Ingram Content Group
- Founded: 2009; 17 years ago
- Headquarters: La Vergne, Tennessee, United States
- Key people: John R. Ingram (chairman) Shawn Morin (CEO);
- Services: Book distribution
- Parent: Ingram Industries
- Website: ingramcontent.com

= Ingram Content Group =

American service provider to the book publishing industry

Ingram Content Group is an American service provider to the book publishing industry, based in La Vergne, Tennessee. It is a subsidiary of Ingram Industries.

Shawn Morin is CEO, and John R. Ingram is chairman of Ingram Industries.

==History==
The Ingram Content Group was formed in 2009 when Ingram Lightning Group merged with Ingram Digital Group. Ingram Content Group's operating units are Ingram Book Company, Ingram International Inc., Ingram Library Services Inc., Ingram Publisher Services Inc., Ingram Periodicals Inc., Ingram Digital, Lightning Source Inc., Spring Arbor Distributors Inc., and Tennessee Book Company LLC.

During 1999 and 2000, Ingram Industries negotiated a sale to Barnes & Noble which was ultimately withdrawn after pressure from independent bookstores and the American Booksellers Association.

In July 2006, Ingram Industries acquired VitalSource Technologies, Inc, which it later sold to Francisco Partners in April 2021.

In June 2014, the company, in conjunction with Hachette Book Group USA and Perseus Books Group, announced that Hachette would buy Perseus, and then sell that company's client services businesses to Ingram, with financial details undisclosed.

On April 4, 2016, John Ingram stepped down as CEO, and was succeeded by Shawn Morin.
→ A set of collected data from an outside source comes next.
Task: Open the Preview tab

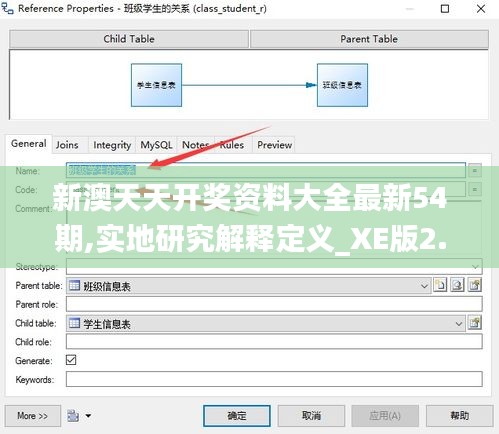Action: click(275, 145)
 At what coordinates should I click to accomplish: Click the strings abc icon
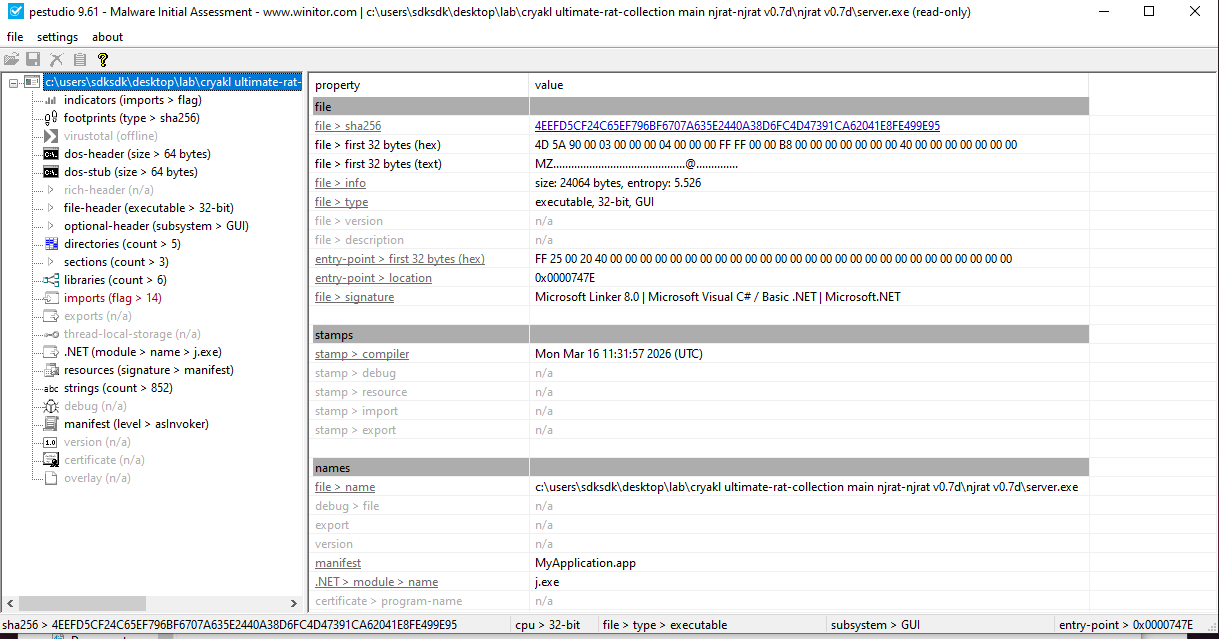coord(51,388)
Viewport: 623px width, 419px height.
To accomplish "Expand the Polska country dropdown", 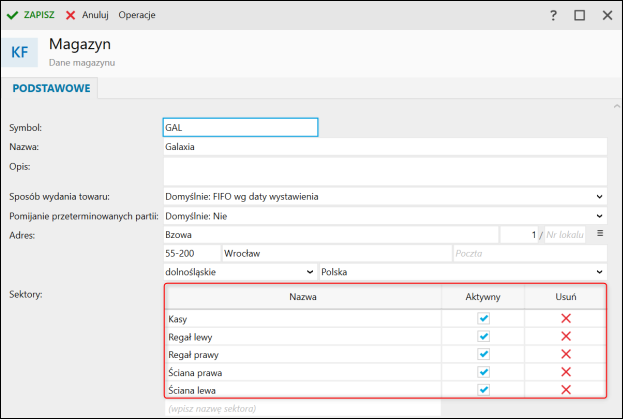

In December 2018, it was reported that Ingram Content extended an offer to purchase book distributor Baker & Taylor's retail and wholesale business from their parent company, Follett. As a result, Ingram informed the Federal Trade Commission (FTC) of the proposed deal, and a preliminary investigation was started. The FTC contacted leading book retailers, Amazon, and major and independent book publishers to help determine the impact, if any, from the sale. This deal fell through and Baker & Taylor left the retail book wholesale market after divesting some of its entertainment product distribution to Ingram Entertainment in January 2019. Baker & Taylor's departure left Ingram Book Company as the only major book wholesaler to retail stores in the United States.

==Services==
The company has the industry's largest active book inventory with access to 7.5 million titles. The markets they serve include booksellers, librarians, educators and specialty retailers. Ingram employs approximately 3,000 people worldwide.

Ingram Content Group distributes to independent book stores throughout the United States, from warehouses in Oregon, Pennsylvania, Tennessee, and Indiana. It also operates a print-on-demand business, under the Lightning Source brand, with facilities in Tennessee, Pennsylvania, Ohio, California, United Kingdom, France and Australia. The company also provides full service distribution, including sales and marketing services via its Ingram Publisher Services division.

In addition to print distribution, Ingram also provides digital content services and distribution through CoreSource, VitalSource, and MyiLibrary.

In 2015, Ingram purchased Aer.io which allows websites based in the US to sell books from the Ingram catalog.

In June 2017, Ingram purchased Book Network International Limited, a book distributor based in Plymouth, U.K., from Rowman & Littlefield. Ingram subsequently formed Ingram Publisher Services UK (IPS UK) from these operations. Initially utilising the Plymouth facility, IPS UK relocated its primary UK warehousing and distribution operations to Milton Keynes, completing the move in 2020.

In June 2022, Ingram entered into a partnership with bookseller/social media site, Tertulia, to sell its library of books.